You are now on the western boundary of Carcassonne's center.
9 km Carcassonne
Carcassonne is home to the world's largest medieval castle. It's one of the top attractions in all of France, rivaling Versailles, and unsurprisingly, a UNESCO World Heritage site as well. It will certainly be one of the highlights of your tour along the Canal du Midi, so budget a half-day at minimum to experience some of its sights.
Practical picks in center:
If you plan to spend more than one night in
Carcassonne and want to immerse yourself in its atmosphere, I recommend staying in the area near the river. There is a large park along the banks of the river Aude — part of it manicured, and some of it left in a semi-wild state — and the Cité is just a short walk away.

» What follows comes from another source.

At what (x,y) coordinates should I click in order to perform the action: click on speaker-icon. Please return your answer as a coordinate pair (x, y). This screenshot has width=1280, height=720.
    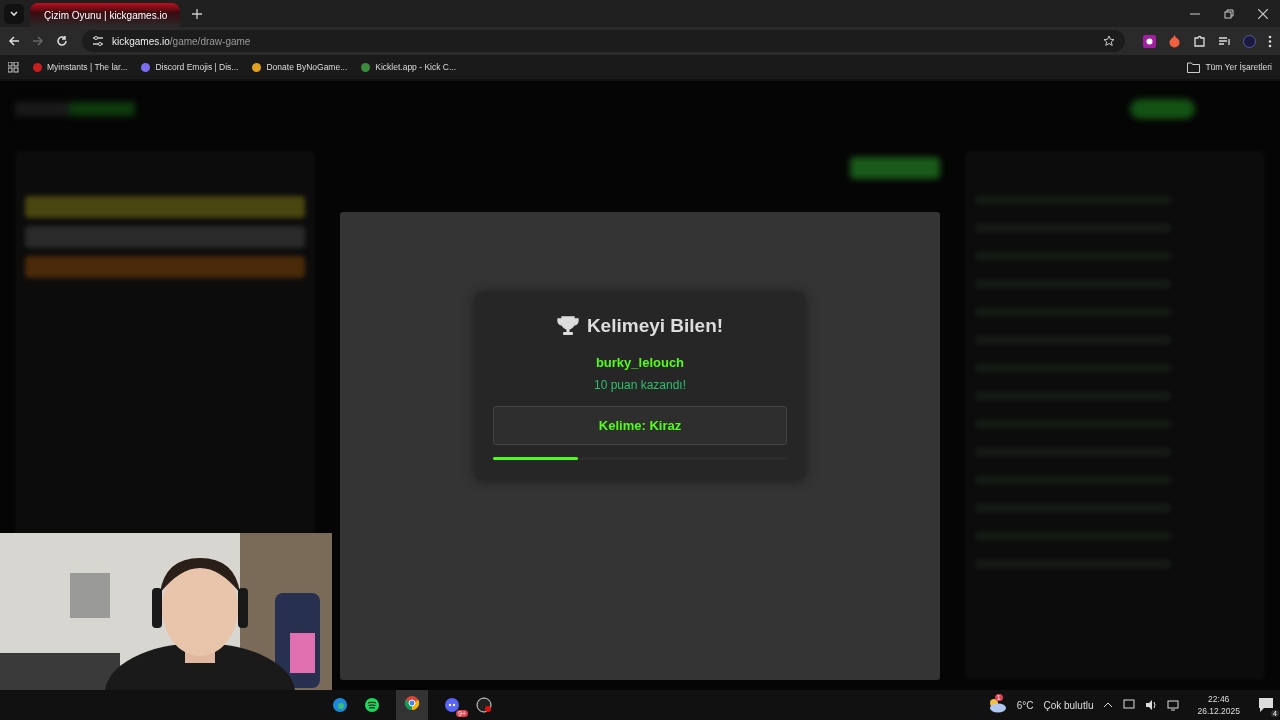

The CHCarcassonne Guesthouse has garnered some of the best reviews in the entire city. It's located along
Quai Bellevue along the Bastide side of the Aude, across from the riverside park.
The Pont Vieux, the ancient stone brdige across the Aude, takes you into an atmospheric quarter nestled below the castle. On
Rue Trivalle, a cobblestone alley that still retains some of its medieval character, you'll find several small hotels and B&Bs. H Hôtel du Pont Vieux and CHCôté Cité are top choices here.
I don't recommend staying in the Cité itself, as rooms there are small and pricey. The one exception is the impeccably clean and surprisingly tranquil youth hostel, which also has a moden, fully-equipped kitchen. For solo travelers, this is the cheapest accommodation option. (If you are sharing a room, the H Hôtel De La Bastide is still the best value).
The restaurants in the Cité are mostly tourist traps. Eat where the locals eat: At Place Carnot and along its surrounding streets, you'll find many good options with varied cuisine, including Thai and Japanese.